Member of the Telangana Legislative Assembly
- Incumbent
- Assumed office 2023
- Preceded by: Gaddigari Vittal Reddy

Personal details
- Party: Bharatiya Janata Party

= Rama Rao Pawar =

Indian politician

Rama Rao Pawar (born 1954) is an Indian politician from Telangana state. He is an MLA from Mudhole Assembly constituency in Nirmal district. He represents Bharatiya Janata Party and won the 2023 Telangana Legislative Assembly election.

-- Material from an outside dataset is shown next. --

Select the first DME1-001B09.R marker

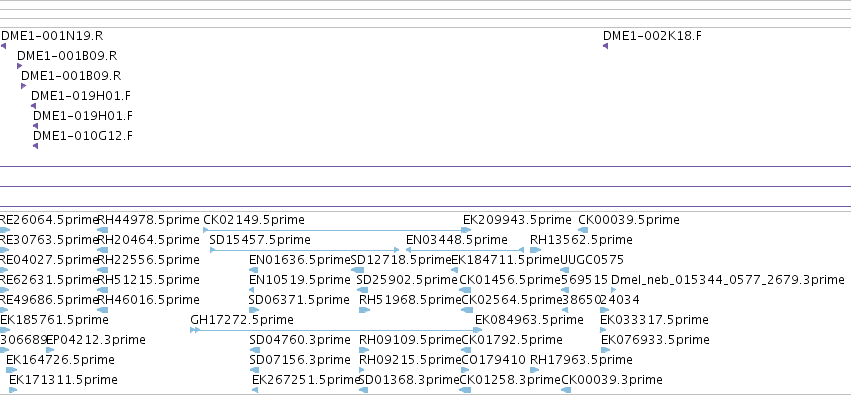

== Early life and education ==
Pawar is from Mudhole, Nirmal district. His father's name is Shyam Rav Patel Pawar. He is a businessman. He completed his B.Sc. in 1976 at Dharmavant Science and Arts College, Yakutpura, Hyderabad, which is affiliated with Osmania University.He has two sons

== Career ==
Pawar won from Mudhole Assembly constituency representing Bharatiya Janata Party. He polled 98,252 votes and defeated his nearest rival, Gaddigari Vittal Reddy of Bharat Rashtra Samithi, by a margin of 23, 999 votes. In the 2018 Telangana Legislative Assembly election, he lost the Mudhole seat representing Indian National Congress.